Pas aux yeux de Dorothea. Navrée pour Claude.
—En plus, je vous signale que j'étais là bien avant vous. Cette cage d'escalier m'appartient.
Dorothea n'écoutait pas du tout Claude et s'afférait à observer les lieux. Enfin, les lieux, c'était vite dit. Quelques marches et un demi-palier.
—Un zabuton ou deux. Et on pourrait peut-être même faire glisser une banquette ici.
—Ne touche pas à ma cage d'escalier !
—Les cerfs n'ont aucun gout.
—Les aigles sont superficiels.
Claude semblait agacé. Pas autant que moi, mais agacé quand même. Ce qui ne ressemblait pas à Claude. Sauf quand Claude était en présence de Dorothea.
—Je suis aussi un aigle je te ferai remarquer.
—Oh ça ne vaut pas pour toi ! Toi, tu es si différente !
Le visage du jeune brun se dérida et il me gratifia d'un généreux sourire.

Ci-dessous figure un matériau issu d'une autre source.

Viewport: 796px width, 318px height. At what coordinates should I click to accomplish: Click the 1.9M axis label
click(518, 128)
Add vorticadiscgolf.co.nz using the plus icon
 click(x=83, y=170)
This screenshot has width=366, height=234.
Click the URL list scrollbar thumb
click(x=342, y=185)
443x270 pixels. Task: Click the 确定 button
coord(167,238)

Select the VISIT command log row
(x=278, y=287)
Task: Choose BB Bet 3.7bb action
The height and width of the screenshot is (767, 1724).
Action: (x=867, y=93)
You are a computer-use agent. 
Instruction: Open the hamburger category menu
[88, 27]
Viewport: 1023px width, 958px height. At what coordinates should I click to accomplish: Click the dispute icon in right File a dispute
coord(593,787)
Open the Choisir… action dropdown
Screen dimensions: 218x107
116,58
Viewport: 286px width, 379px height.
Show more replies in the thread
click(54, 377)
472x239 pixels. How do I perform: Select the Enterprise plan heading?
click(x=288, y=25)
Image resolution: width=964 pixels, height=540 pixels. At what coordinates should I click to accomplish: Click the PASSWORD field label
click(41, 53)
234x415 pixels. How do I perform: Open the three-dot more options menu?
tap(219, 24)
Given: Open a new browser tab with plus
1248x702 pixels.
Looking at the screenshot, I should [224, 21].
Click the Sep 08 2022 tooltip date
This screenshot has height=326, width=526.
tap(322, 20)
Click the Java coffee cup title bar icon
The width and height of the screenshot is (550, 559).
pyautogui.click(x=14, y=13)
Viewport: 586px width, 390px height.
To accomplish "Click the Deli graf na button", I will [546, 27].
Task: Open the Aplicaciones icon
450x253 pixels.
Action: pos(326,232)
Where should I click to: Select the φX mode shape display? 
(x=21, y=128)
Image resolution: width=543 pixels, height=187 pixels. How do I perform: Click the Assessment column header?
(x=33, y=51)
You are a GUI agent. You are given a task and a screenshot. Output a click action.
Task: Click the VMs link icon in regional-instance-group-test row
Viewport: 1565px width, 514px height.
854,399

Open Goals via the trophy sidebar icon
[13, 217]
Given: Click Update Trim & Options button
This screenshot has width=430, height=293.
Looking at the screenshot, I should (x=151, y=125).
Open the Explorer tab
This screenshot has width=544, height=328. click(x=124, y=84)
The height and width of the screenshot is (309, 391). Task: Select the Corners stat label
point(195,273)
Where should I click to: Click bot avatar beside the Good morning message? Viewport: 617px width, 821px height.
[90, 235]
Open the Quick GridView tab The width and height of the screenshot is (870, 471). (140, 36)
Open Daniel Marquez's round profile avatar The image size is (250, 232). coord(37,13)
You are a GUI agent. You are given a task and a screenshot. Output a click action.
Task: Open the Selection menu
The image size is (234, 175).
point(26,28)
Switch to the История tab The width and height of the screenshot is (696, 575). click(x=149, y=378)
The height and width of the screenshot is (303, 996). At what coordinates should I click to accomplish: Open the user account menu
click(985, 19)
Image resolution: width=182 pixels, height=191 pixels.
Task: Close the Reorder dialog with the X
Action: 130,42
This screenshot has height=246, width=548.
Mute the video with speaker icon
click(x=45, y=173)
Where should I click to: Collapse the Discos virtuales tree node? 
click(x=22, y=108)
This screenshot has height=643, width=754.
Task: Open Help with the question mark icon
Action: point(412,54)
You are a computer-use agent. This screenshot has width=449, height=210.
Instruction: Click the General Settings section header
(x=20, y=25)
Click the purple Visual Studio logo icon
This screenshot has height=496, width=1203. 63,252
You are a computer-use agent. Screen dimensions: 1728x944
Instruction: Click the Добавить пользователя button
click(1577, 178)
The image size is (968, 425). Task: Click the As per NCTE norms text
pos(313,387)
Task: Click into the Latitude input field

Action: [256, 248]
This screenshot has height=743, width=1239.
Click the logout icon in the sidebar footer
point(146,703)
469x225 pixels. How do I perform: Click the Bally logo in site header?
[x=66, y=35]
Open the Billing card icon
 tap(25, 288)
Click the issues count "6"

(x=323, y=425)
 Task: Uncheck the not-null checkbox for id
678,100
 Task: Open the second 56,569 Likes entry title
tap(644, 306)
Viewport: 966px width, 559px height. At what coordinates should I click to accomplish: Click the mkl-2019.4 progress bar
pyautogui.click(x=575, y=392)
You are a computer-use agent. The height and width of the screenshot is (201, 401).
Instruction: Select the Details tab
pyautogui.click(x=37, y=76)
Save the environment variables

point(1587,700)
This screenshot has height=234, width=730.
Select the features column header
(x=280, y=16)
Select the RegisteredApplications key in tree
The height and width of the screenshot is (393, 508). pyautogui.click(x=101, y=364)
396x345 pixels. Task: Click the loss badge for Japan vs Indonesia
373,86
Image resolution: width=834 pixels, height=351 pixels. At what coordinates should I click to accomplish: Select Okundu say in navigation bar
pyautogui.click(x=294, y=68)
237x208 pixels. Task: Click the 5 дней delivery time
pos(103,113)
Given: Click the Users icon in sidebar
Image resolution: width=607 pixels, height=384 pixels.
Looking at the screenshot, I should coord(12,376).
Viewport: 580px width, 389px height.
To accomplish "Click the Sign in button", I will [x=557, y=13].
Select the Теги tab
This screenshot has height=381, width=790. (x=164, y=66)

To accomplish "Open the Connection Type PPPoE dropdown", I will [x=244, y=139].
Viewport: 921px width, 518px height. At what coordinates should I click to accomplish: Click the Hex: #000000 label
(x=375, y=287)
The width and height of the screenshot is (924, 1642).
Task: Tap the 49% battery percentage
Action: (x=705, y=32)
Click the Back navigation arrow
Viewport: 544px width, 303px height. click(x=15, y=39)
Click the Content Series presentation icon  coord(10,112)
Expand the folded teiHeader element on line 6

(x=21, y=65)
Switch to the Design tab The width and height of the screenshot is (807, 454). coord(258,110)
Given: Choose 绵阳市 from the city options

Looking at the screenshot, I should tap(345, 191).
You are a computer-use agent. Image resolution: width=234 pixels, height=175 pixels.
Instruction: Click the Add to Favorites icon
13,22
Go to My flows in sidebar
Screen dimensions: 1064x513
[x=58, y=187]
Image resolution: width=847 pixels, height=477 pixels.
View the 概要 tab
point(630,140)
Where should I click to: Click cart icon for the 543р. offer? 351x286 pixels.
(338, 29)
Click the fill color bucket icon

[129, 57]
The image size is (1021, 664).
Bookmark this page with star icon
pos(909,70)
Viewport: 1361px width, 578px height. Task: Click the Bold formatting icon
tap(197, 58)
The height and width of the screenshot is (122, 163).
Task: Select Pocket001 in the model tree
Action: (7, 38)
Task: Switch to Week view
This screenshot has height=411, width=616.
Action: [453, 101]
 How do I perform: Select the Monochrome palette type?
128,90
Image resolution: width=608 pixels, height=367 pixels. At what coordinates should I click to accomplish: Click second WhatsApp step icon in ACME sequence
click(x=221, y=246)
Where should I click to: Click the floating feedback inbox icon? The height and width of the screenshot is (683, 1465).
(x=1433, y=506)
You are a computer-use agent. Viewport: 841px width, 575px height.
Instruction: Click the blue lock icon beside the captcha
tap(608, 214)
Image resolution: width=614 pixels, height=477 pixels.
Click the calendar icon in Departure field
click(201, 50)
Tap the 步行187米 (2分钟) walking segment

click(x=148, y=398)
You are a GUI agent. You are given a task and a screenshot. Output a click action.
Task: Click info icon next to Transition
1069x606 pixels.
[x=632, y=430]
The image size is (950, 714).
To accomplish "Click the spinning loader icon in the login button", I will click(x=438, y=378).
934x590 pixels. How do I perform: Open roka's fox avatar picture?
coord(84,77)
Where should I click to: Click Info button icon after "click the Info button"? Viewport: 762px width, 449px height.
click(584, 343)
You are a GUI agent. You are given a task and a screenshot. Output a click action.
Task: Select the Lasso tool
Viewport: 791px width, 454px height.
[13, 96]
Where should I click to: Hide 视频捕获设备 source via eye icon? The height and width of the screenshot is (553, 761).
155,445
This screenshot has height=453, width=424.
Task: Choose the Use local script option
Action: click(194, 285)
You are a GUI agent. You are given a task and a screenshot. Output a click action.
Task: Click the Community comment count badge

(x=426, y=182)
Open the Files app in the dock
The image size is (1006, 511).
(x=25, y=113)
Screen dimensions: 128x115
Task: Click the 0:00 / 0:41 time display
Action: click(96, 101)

Moi j'eus juste l'envie d'y mettre une baffe. Comme à Dorothea d'ailleurs. J'avais beaucoup envie de mettre des baffes à cette époque, tous les visages m'invitaient à les gifler.
—Vous pourriez-me faire un peu de place ? Je dois installer mes affaires.
Et le trafic de Claude, qui était déjà notre trafic à Claude et moi, devint notre trafic à Claude, Dorothea et moi. Et moi, j'avais seulement envie d'avoir la paix et de manger mon sandwich.